What is expected » Tally the lines in the items below that contain the string "node", with case counting, and reply with only the number.
** start **
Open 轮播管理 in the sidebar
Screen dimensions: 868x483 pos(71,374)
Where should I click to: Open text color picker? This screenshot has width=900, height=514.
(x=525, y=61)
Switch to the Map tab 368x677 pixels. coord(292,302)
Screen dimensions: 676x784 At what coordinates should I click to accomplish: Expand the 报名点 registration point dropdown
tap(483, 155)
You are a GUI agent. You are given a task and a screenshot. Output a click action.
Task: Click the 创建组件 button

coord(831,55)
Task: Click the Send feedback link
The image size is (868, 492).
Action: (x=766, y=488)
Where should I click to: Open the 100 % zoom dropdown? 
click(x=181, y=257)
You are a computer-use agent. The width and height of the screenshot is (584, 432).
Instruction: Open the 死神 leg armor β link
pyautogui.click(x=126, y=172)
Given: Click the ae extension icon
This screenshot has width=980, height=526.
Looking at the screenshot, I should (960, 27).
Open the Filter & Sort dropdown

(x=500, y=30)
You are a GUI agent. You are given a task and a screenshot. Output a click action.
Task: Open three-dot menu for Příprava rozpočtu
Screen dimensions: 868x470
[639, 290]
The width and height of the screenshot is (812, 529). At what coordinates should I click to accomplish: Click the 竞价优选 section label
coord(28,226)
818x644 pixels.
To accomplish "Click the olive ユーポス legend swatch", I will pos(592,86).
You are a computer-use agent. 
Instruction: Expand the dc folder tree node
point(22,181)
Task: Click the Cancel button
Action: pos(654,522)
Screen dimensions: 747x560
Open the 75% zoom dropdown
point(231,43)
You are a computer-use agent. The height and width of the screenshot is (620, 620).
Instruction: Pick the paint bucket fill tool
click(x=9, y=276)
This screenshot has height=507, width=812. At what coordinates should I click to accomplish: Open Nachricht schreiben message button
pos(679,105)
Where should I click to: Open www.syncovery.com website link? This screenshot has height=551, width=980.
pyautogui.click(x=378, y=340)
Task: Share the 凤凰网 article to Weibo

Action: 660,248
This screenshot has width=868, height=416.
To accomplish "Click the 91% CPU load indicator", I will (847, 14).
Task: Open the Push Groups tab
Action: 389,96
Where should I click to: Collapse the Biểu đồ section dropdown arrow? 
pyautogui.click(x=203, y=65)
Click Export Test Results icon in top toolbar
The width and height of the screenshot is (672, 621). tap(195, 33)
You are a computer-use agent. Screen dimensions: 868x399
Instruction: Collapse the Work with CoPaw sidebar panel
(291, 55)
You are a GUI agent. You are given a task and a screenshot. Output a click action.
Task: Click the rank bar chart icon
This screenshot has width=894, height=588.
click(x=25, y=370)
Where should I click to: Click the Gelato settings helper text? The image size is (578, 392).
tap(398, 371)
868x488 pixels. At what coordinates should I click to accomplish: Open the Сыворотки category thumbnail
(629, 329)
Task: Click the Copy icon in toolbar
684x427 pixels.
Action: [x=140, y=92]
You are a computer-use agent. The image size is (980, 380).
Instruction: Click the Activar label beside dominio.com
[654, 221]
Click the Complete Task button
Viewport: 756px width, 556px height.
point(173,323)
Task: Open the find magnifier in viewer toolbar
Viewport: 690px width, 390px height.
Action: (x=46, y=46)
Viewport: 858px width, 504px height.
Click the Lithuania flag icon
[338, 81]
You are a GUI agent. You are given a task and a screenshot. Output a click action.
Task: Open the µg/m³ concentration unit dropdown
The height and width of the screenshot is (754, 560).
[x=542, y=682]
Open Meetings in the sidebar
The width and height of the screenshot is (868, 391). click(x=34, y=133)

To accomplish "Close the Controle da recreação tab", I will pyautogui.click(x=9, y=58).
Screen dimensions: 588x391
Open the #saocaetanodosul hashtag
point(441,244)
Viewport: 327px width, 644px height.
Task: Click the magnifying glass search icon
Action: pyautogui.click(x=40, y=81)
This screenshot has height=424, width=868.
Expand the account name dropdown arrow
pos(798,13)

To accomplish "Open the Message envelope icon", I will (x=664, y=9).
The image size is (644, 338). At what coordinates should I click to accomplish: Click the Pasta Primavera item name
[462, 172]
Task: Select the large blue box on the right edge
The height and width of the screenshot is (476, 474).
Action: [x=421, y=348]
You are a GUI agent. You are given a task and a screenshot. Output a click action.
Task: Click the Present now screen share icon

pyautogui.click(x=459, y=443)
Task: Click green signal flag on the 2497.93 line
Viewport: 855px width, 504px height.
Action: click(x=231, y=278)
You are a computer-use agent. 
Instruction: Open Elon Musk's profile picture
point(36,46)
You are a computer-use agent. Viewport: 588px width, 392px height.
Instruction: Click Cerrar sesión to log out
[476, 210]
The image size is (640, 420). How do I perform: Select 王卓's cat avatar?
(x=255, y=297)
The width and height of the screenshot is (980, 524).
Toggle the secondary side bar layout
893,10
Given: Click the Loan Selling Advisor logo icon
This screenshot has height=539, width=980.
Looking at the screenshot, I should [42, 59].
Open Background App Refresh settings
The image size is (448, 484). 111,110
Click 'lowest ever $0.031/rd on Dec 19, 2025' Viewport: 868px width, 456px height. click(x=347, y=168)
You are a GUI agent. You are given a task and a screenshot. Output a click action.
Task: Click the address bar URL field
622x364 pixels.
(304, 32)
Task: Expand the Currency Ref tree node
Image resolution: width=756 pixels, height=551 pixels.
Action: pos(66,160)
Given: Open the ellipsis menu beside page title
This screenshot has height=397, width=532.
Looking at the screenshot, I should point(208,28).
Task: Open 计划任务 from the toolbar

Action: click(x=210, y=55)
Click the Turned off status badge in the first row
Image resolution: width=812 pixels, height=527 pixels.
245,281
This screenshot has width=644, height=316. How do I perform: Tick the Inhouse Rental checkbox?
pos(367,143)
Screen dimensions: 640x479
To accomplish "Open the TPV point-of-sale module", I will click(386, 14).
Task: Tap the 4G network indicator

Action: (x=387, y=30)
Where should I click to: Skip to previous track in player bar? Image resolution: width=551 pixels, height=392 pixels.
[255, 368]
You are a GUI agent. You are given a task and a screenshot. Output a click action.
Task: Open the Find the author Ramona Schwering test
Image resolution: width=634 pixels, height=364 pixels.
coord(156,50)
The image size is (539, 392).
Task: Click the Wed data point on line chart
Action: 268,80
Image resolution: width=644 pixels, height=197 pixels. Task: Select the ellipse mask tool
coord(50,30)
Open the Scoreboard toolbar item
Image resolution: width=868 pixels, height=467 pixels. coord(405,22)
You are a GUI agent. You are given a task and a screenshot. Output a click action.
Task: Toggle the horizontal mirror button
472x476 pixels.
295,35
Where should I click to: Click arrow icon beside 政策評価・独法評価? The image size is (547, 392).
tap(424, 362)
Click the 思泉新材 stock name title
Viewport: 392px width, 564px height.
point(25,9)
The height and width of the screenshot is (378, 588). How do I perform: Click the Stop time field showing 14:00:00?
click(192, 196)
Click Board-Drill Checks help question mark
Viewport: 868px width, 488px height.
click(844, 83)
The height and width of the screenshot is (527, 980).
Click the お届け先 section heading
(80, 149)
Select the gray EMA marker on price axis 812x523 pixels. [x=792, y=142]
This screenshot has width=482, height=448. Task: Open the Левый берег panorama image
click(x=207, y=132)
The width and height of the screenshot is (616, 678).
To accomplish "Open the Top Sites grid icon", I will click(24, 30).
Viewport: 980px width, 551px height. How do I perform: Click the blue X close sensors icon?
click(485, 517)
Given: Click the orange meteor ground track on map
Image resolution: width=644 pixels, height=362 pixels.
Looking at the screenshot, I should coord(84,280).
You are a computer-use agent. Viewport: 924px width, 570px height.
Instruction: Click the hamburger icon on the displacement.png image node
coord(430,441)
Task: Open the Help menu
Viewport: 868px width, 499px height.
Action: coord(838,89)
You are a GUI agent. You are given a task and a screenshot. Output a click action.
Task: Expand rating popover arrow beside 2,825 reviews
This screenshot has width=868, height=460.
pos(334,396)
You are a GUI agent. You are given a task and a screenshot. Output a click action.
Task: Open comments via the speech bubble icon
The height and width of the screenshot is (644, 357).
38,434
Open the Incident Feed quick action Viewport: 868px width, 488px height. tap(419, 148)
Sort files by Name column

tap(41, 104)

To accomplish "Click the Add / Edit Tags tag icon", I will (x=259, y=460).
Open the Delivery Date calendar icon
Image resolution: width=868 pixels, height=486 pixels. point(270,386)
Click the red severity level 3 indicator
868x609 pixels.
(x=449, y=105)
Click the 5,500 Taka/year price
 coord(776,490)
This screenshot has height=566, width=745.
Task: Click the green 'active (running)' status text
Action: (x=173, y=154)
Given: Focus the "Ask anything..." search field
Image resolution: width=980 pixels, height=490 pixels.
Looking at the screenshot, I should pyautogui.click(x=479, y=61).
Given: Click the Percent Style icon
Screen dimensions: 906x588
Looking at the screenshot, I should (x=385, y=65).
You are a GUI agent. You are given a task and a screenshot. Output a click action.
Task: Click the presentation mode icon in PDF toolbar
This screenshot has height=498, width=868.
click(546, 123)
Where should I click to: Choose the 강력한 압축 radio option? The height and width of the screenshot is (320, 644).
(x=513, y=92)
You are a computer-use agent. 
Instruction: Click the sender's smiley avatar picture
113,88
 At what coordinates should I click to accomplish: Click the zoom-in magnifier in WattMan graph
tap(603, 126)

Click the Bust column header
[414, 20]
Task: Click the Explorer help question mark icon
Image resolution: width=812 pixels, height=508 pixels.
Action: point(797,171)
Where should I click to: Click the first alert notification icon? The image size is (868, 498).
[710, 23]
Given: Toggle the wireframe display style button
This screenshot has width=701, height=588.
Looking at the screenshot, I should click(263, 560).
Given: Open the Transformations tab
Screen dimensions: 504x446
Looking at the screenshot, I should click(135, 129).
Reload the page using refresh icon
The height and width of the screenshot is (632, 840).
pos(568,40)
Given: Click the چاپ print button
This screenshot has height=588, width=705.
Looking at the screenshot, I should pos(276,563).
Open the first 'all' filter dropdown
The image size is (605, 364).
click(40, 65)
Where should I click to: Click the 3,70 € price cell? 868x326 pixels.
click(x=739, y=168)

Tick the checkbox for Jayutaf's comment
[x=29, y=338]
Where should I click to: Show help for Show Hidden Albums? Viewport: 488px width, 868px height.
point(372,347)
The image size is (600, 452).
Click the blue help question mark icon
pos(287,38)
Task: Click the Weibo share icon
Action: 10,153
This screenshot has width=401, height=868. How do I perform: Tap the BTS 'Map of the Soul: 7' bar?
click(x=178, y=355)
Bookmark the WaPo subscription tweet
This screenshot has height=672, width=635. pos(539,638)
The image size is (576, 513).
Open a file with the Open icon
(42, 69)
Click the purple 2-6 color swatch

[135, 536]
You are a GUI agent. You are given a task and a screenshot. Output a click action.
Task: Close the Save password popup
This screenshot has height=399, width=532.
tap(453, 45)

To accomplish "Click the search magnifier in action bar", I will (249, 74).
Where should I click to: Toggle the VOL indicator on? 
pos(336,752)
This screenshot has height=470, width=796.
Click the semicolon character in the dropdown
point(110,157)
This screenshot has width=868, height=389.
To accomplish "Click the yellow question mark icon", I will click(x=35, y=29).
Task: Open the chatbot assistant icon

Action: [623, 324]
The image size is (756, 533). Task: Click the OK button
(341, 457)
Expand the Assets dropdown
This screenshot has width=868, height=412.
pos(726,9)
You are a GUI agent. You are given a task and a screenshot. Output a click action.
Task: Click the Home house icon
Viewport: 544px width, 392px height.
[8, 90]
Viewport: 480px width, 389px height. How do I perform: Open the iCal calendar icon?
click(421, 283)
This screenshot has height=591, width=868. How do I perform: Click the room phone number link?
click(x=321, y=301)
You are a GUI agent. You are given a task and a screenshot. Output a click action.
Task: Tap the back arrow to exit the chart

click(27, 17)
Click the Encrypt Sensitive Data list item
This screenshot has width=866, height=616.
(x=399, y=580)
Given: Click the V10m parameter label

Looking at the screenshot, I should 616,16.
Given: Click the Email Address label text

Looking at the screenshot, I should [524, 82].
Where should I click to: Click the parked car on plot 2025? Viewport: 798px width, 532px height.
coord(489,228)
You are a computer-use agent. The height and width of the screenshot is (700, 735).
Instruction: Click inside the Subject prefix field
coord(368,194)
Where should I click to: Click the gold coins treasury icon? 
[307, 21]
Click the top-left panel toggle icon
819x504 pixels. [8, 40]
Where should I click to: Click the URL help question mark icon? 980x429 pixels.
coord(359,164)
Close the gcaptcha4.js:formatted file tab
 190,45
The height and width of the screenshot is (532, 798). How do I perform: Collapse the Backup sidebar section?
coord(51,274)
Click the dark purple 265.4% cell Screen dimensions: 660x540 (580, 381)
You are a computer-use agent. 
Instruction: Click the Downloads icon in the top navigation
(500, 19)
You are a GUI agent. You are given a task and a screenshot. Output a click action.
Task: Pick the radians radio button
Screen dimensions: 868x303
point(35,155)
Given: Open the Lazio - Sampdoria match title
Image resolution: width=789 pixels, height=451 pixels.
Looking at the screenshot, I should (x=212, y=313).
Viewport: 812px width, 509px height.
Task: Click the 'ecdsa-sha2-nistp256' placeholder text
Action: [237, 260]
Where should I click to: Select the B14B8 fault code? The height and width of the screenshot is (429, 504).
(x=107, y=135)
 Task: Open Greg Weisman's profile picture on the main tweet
** end **
Written answer » 3